Robot Authority in Human-Robot Teaming: Effects of Human-Likeness and Physical Embodiment on Compliance.

Autor: Haring KS; Humane Robot Technology Laboratory, Ritchie School of Engineering and Computer Science, Department of Computer Science, University of Denver, Denver, CO, United States., Satterfield KM; Transportation Research Center, Inc., East Liberty, OH, United States., Tossell CC; Department of Behavioral Sciences and Leadership, Warfighter Effectiveness Research Center, United States Air Force Academy, Colorado Springs, CO, United States., de Visser EJ; Department of Behavioral Sciences and Leadership, Warfighter Effectiveness Research Center, United States Air Force Academy, Colorado Springs, CO, United States., Lyons JR; Air Force Research Laboratory, Wright-Patterson AFB, Dayton, OH, United States., Mancuso VF; MIT Lincoln Laboratory, Massachusetts Institute of Technology, Boston, MA, United States., Finomore VS; Rockefeller Neuroscience Institute, University of West Virginia, Morgantown, WV, United States., Funke GJ; Air Force Research Laboratory, Wright-Patterson AFB, Dayton, OH, United States.
Jazyk: angličtina
Zdroj: Frontiers in psychology [Front Psychol] 2021 May 31; Vol. 12, pp. 625713. Date of Electronic Publication: 2021 May 31 (Print Publication: 2021).

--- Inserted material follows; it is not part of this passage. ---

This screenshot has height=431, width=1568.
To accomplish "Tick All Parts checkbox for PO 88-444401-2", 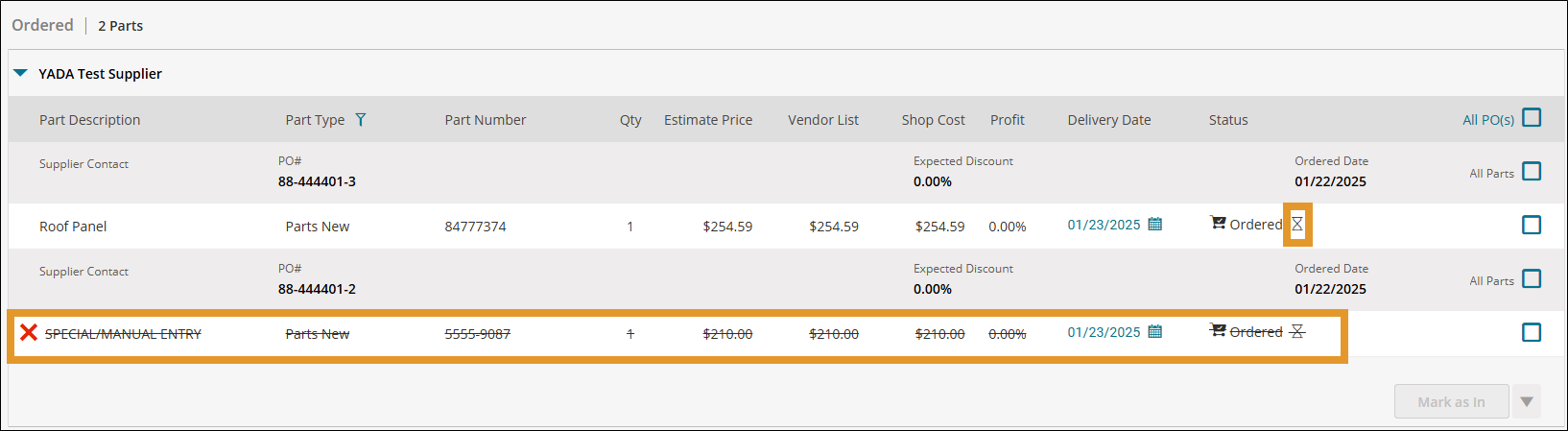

DOI: 10.3389/fpsyg.2021.625713
Abstrakt: The anticipated social capabilities of robots may allow them to serve in authority roles as part of human-machine teams. To date, it is unclear if, and to what extent, human team members will comply with requests from their robotic teammates, and how such compliance compares to requests from human teammates. This research examined how the human-likeness and physical embodiment of a robot affect compliance to a robot's request to perseverate utilizing a novel task paradigm. Across a set of two studies, participants performed a visual search task while receiving ambiguous performance feedback. Compliance was evaluated when the participant requested to stop the task and the coach urged the participant to keep practicing multiple times. In the first study, the coach was either physically co-located with the participant or located remotely via a live-video. Coach type varied in human-likeness and included either a real human (confederate), a Nao robot, or a modified Roomba robot. The second study expanded on the first by including a Baxter robot as a coach and replicated the findings in a different sample population with a strict chain of command culture. Results from both studies showed that participants comply with the requests of a robot for up to 11 min. Compliance is less than to a human and embodiment and human-likeness on had weak effects on compliance.
Competing Interests: The authors declare that the research was conducted in the absence of any commercial or financial relationships that could be construed as a potential conflict of interest.